Dr. Roya Toloui, a champion of the rights of Iran’s Kurdish minority and of women’s rights was detained from her home in Sanandaj yesterday, Tuesday August 2. Human Rights First is calling for her immediate and unconditional release from detention and for the release of all those detained after a demonstration in Sanandaj, the capital of Iran’s Kordestan province, on Monday August 1.
There has been mounting unrest in Iran’s Kurdish region since the presidential elections in late June, which saw the election of Mahmoud Ahmadenejad, a candidate closely identified with Iran’s ruling clerical establishment. President Ahmadenejad is viewed as hostile to Kurdish aspirations for greater equality and respect for their distinct cultural and religious traditions.
Roya Toloui is an outspoken critic of the policies of the Islamic Republic and its negative impact on the rights of women and religious and ethnic minorities. Her public comments have brought her to the attention of the authorities and she was summoned to appear before a Revolutionary Court in April 2005 to face accusations that her non-violent activism “endangered national security.”
“Courageous activists in Iran will not give up their efforts to secure respect for their basic rights and freedoms,” said Neil Hicks, Director of International Programs at Human Rights First. “Government repression will only make them more determined.”
On July 9, 2005 security forces in Mahabad, a predominantly Kurdish city in West Azerbaijan province, shot and killed Shovan Ghaderi a leading youth activist and a member of the Association of Human Rights for Iranian Kurds. Press reports indicate that Revolutionary Guards and paramilitaries fired on a group of young men, wounding Ghaderi in the foot after he had approached the soldiers to see what they wanted. After shooting him twice more, soldiers tied his body to a military vehicle and dragged it through the city in a clear attempt to intimidate the population and deter further protests. Shovan Ghaderi’s killing has become the focus of mounting protests throughout Iran’s predominantly Kurdish provinces.

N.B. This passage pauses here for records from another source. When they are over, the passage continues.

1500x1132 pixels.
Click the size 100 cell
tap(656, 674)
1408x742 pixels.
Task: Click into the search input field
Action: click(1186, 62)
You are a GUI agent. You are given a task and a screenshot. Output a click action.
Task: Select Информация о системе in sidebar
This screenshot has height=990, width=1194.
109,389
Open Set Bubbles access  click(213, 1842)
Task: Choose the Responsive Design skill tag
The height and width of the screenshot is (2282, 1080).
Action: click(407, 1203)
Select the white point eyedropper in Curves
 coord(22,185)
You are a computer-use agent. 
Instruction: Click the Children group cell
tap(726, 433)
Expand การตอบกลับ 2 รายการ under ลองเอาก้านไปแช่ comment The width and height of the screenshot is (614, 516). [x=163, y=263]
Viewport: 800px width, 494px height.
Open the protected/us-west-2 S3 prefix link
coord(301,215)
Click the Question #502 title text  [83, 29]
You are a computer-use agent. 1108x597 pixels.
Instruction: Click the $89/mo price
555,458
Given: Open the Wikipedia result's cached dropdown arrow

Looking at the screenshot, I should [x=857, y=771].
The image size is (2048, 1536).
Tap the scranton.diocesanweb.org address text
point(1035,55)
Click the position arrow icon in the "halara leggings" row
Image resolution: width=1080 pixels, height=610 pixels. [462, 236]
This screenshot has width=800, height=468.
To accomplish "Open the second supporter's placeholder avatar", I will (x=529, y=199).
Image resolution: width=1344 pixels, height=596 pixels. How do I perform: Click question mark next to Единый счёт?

Kurds are a minority in Iran, comprising some ten percent of the population, concentrated in the western provinces of the country. They are economically disadvantaged and their distinctive language and culture has suffered in comparison to the dominant Persian culture. Moreover, most Kurds are Sunni Muslims, a religious minority in the Shi’ite Islamic Republic. Kurds had hoped for an improvement in their situation under President Mohamed Khatami, but their hopes, together with those of many of their compatriots who had hoped for promised political reform under Khatami, were not realized in eight years of his presidency.